Most people at or near Retirement age will say they want to remain at home as long as possible. That means not going to a seniors’ home of any kind “with all those old people”. It sounds fine to plan on staying at home forever when one is 65 or so and in reasonably good health. But of course, Aging takes its toll. Over time, when the person is in their 80s, aging in place can become an unrealistic choice.

What We Deny

No one wants to admit that we are losing independence. Research tells us that at least a third of us are going to need help of some kind as we age, particularly over age 85. Maybe that number is higher than one third. How many folks do you know who are 85+ who do not have any health issues that increase their safety risks? Vision limitations and hearing loss are things some elders will admit to at first. But when it’s about remembering to pay bills, avoiding falls, and maintaining one’s hygiene, people can be much more reluctant to acknowledge their limitations. Here at AgingParents.com, where we consult with families of elders, we hear all about it from adult children. The aging parent, living alone, is not safe and they are worried sick. The elder refuses to accept that the home they live in and having no one around is not safe for them anymore.

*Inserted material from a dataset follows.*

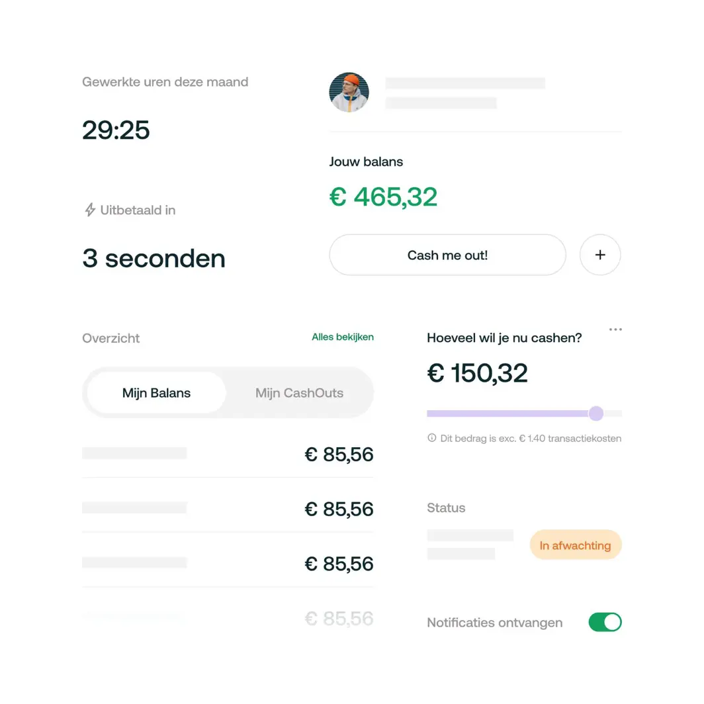
Task: Select the first € 85,56 transaction row
Action: coord(228,455)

5 Things That Make Aging In Place Unsafe

There are many factors that affect safety. Here are a few of the common ones adult children tell us they worry about:

  1. Stairs. Climbing stairs safety and particularly going down them is a hazard for any elder who is unsteady on one’s feet. Stair chair lifts can help but they are an expensive fix that only addresses one safety issue at home.
  2. Memory loss. On the years-long path to dementia, many family members notice that mom can’t recall things that just happened recently. They have trouble keeping track of bills. They forget to pay. Things they need get cancelled for failure to pay. Living alone in place increases the risk of harm for anyone who has short term memory loss.
  3. Isolation. A widowed older parent, a “loner type” personality, and limited transportation ability can lead to too much social isolation. That is directly linked to poor health outcomes. Too much being alone is just not good for anyone, particularly an older person.
  4. Decreasing ability to maintain oneself with nutrition, hygiene, activity, and housekeeping. Once active aging loved ones may have done fine with all of these things independently for quite some time. But then the effects of chronic health conditions interfere and they just can’t keep up with what was once normal anymore.
  5. Nutrition. When impaired elders can’t get out easily, they may not keep the kitchen stocked. If they have trouble with food preparation, they stop doing it and eat poorly. They may have appetite loss due to illness, Depression or other factors. Poor nutrition leads to other health problems and makes chronic conditions like Diabetes worse.

Should Adult Children Try To Make Aging Parents Live Somewhere Else?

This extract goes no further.